I-Team Investigation: In the Nick of Time

PERRYSBURG (13abc Action News) - A Perrysburg school cafeteria worker is lucky to be alive after suffering a cardiac arrest at school recently.

She’s alive all thanks to the quick work of co-workers inside Ft. Meigs Elementary. It's a life-saving lesson anyone can learn, one you might need at any moment.

It started off as a normal day at Fort Meigs. Cafeteria manager Mary Jo Ireland remembers at least part of the day well. Her co-workers had to fill her in on the rest.

For Ireland, Monday through Friday brings a steady stream of hungry kindergartners through 4th graders. All going through the line, grabbing their food and heading to their table. But October 11th was a very different day.

"Don't remember the whole day. I remember absolutely nothing,” said Ireland. "I was working on the line serving kids and I told them I needed to sit down and then I was on the floor."

Ireland was on the floor, losing life and quickly. She was going into cardiac arrest, her heart shutting down.

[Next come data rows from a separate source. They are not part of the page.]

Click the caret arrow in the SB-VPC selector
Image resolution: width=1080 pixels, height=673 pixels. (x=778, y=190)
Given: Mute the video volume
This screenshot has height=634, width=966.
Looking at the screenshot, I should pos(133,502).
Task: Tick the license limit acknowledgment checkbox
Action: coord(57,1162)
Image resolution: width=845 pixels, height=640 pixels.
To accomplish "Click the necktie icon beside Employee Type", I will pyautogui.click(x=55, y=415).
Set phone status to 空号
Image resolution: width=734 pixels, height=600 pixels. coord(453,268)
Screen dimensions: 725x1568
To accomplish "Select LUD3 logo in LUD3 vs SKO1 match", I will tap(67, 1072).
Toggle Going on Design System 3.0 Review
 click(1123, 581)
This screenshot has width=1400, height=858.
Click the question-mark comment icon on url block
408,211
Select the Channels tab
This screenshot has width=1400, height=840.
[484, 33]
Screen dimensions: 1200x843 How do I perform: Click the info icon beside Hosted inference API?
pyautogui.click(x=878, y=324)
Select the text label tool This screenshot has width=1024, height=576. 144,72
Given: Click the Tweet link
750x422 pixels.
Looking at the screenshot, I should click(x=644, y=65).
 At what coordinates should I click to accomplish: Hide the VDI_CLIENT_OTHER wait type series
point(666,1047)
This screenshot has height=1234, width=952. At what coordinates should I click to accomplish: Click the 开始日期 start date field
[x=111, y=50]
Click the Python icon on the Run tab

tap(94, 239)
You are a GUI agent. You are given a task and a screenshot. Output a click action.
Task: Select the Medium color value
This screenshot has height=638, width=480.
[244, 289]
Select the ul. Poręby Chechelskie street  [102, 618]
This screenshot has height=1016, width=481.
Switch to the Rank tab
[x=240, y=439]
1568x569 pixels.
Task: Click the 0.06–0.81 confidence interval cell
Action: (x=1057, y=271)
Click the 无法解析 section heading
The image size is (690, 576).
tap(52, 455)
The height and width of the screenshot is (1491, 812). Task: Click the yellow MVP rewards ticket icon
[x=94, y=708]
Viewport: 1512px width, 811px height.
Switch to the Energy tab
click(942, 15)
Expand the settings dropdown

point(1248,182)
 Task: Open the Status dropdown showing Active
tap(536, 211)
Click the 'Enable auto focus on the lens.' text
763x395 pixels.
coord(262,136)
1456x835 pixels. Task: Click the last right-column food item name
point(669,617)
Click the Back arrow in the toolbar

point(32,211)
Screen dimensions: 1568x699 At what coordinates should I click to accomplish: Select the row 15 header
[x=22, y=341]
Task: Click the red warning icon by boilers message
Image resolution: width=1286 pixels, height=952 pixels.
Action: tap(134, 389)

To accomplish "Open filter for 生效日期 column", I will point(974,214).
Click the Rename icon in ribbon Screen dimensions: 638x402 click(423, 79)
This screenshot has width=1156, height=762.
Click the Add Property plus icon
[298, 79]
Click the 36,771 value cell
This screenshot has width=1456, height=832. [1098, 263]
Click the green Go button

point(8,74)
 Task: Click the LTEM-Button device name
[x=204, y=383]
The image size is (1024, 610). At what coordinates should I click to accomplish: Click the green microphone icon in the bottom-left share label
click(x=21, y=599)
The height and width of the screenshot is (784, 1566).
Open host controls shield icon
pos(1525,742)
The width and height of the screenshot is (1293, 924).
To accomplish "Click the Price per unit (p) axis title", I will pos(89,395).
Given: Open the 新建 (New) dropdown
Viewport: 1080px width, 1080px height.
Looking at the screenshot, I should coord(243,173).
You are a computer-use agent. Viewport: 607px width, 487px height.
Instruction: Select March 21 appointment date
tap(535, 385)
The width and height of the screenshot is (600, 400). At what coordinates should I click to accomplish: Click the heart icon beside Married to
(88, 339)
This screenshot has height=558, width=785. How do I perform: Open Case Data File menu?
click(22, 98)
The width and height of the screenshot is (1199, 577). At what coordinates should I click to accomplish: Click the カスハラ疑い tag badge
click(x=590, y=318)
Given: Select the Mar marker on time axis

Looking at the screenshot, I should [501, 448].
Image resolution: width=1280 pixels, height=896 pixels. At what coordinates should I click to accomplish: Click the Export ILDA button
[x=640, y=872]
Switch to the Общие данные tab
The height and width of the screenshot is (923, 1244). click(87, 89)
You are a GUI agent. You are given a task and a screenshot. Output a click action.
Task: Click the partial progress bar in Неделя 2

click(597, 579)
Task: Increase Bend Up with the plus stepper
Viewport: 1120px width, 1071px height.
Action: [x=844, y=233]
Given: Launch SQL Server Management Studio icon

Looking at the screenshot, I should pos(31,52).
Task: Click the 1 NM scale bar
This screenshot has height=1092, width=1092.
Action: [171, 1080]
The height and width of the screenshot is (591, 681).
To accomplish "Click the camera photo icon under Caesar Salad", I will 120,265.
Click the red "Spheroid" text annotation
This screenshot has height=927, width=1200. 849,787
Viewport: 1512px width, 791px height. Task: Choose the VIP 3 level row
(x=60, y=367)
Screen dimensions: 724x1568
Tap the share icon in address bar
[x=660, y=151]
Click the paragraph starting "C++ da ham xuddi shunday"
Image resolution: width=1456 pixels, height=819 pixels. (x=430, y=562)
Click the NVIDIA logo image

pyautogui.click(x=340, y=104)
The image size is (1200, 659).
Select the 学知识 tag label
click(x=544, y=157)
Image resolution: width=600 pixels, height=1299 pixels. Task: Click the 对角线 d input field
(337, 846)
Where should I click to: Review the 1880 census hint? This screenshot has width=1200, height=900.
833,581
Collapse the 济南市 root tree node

"She was a very beat red almost a purpleish color. She quickly flushed that out and became gray looking and was just lifeless," said Kellie Johnson, the Ft. Meigs Elementary principal.

Principal Johnson came to help. So did off duty nurse Kerryanne Hite.

"Just enjoying the lunch period and i noticed some commotion coming from the kitchen and I asked the lunch lady is everything OK? And that's when she said no?" said Hite.

"Someone came in and said I need you guys to call 911. She looked at me and said I need you in the kitchen. I had no idea what I was getting into," said school nurse Alli Wilkinson who also administered CPR.

All of them reacted, they started CPR which included chest compressions and mouth to mouth.

"It was just like someone just kept pushing and pushing and I could feel them pushing it into me and I could hear them talking and talking and it was just pressure, push, push, push," said Ireland.

"I was petrified that she was going to die right there on the grounds of the cafeteria. It was really scary," said Johnson.

Johnson then got the automated external defibrillator or AED. It’s something she was actually trained on.

"You attend one of those trainings thinking it's good to have this knowledge in the back of your head but when am I ever going to really need to use this," said Johnson.

"The doctor said if it wasn't for them knowing how to use the AED and knowing how to do CPR I wouldn't be here," said Ireland.

EMS arrived shortly after. She spend several days in a coma but she survived.

CPR has changed over the years. Experts now recommend what's called "hands only" CPR.

"With bystander CPR, when performed as soon as possible, it can double or triple the survival rate for that victim," said Brianne Ballard with the American Heart Association.

The American Heart Association also encourages people to perform chest compressions to the popular 70's song "Staying Alive".

"It's just less fearful. You're not putting your mouth on someone else's mouth. There is still that fear of acting," said Ballard.

Acting can help. Most cardiac arrests happen outside a hospital. Of those incidents only about 10% of people survive. Good Samaritan laws in Michigan and Ohio protect people if they perform CPR or use an AED. In fact an AED won't shock anyone if they don't need it.

Ireland, 62, did need it and she's grateful people came to her aid.

"I don't remember anything and i think that scares me the most," said Ireland.

She doesn't know and may never know what caused the cardiac arrest but she does know what it took and who it took to save her life.

"I can't thank them enough for saving my life," said Ireland. “If it wasn't for them, I wouldn't be here. I am so grateful to them."